-- Exercícios --
1 – No texto sobre os gatos Batman e Robin, onde é que a mãe comprou os dois gatinhos?
2 – Reescreva de forma mais breve o parágrafo do texto sobre os gatos Batman e Robin que começa por "Em pouco tempo os dois gatinhos", mantendo os factos principais.
3 – Prossiga o texto sobre os gatos Batman e Robin a partir da última frase apresentada.

15 de maio de 2007

quando um gato chora

Na rua dos meus pais passam carros em excesso de velocidade. Gato atropelado tornou-se prato do ano e eu comecei a formar uma carapaça à prova da dor de ver mais um morto na estrada.
A vida de gato é essa liberdade de ir onde quiser, dormir fora, apanhar sol na varanda da casa da vizinha. E se um gato volta para casa, se deita na nossa cama e nos cobre de turras e ronrons, é porque quer mesmo estar connosco. Surpreendentemente para os que odeiam gatos ao ponto de nem os poder ver, os gatos amam. Amam profundamente. Amam os seus donos e no caso desta história, amam os seus irmãos.

A minha mãe comprou o Batman e o Robin na feira. Nem me vou pronunciar em relação à escolha dos nomes.
Os gatinhos cresceram juntos tentando sobreviver à fome da Gioconda e ao amor desmesurado da Boni por bebés. Ela queria lambê-los (e lambia!) e carregá-los pelo cachaço. A Gi ficava de olho, cúmplice do Peter nas ciladas.
Para ajudar os gatinhos a escapar aos cães, ensinei-os a saltar (fazendo-os voar com a mão do chão para cima da mesa) e a trepar ao seu poleiro e às árvores, em treinos intensivos.


Em pouco tempo os dois gatinhos ficaram enormes. Especialistas em trepar às árvores e em caçar qualquer coisa que mexesse. Os cães deixaram de ser uma ameaça e a vida de gato corria bem. Apenas pairava sobre eles a maldição da estrada.

Estava eu no hipermercado com o Bruno quando a Cilu telefonou. Voámos para a frente de casa. Ali estava o corpo. Para trás um rasto de sangue e nem sinal de o carro ter parado. A minha dúvida sobre se seria um dos nossos gatos (o corpo estava tão gordo...) desvaneceu-se quando a poucos metros vi o outro a olhar para nós. E dali não saiu até que nos fossemos embora e ele pudesse ficar a sós com as marcas na estrada e com a sua mágoa.

Dentro do Robinho nasceu uma dor que não se apaga. A memória do atropelamento, do rasto na estrada que ele farejou centímetro a centímetro quando nos fomos embora, do irmão nas minhas mãos e da noite que passou sozinho. Quando está mais triste e ninguém vê, chora muito. O seu focinho cobriu-se de pêlos escuros. Não aceita o meu colo e arranha-me se eu o forçar. Nunca mais lhe ouvi o ronrom. O seu mio mudou, a sua postura... Decidimos trazer-lhe o um gatinho.

-- Dados brutos --
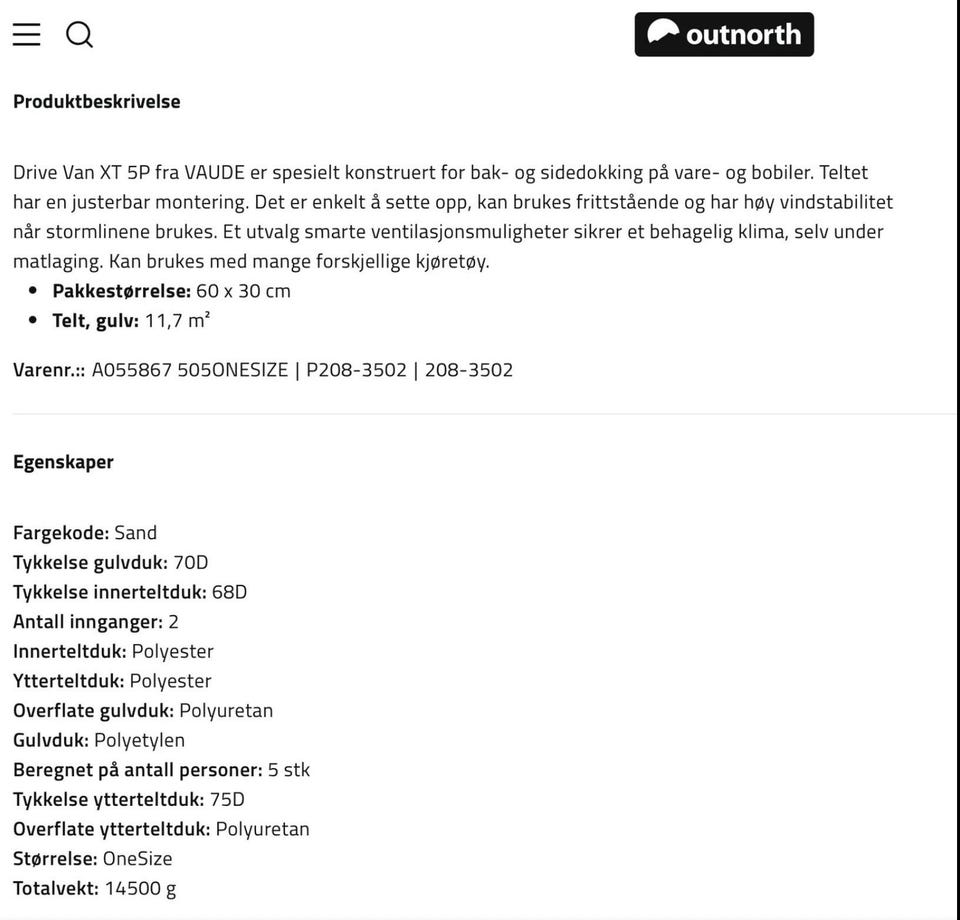
Task: Click the search magnifier icon
Action: point(80,35)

-- Respostas por ordem --
1 – Na feira.

2 – Os dois gatinhos cresceram depressa e tornaram-se especialistas em trepar às árvores e em caçar tudo o que mexesse. Os cães deixaram de ser uma ameaça e só a estrada continuava a pôr-lhes a vida em perigo.

3 –
O Matias era doente e muito fraco. Mas falou logo com o Robinho.
"Olá. Queres brincar? Eu vim de Perre, a minha mãe perdeu-se de mim... Queres brincar?"
O Robin detestou o Matias. Deu-lhe desprezo. Mas o Matias não desistiu. Muitas foram as vezes em que se aproximou já de orelhas recolhidas, pronto para levar uma unhada na cabeça. O Matias precisava desesperadamente de alguém. Precisava de continuar a acreditar que a mãe não o tinha abandonado. O Robin rosnava, batia e afastava-se com a sua dor. Chegou a persegui-lo até o Matias se esconder em recantos muito estreitos, a salvo das suas garras. Um dia vi-o a falar com ele. Estava sentado em cima do muro. O muro tinha apenas 1 metro de altura mas do outro lado tinha 3 metros. Sabendo que o Matias ainda era um bebé e que nunca tinha saltado, o Robin aproveitou.
"Matias: Que estás a fazer aí?
Robin: Estou a apanhar sol. Consegues subir para aqui?"
Era a oportunidade de o Matias conquistar a sua confiança.
"Matias: Sim!
Robin: Quero ver."
Felizmente eu cheguei a tempo de dar uma ajuda ao Matias e de o colocar em cima do muro. Mas o Robin continuou a mostrar-lhe como era a vida de gato, levando-o para a beira da estrada para verem os carros passar.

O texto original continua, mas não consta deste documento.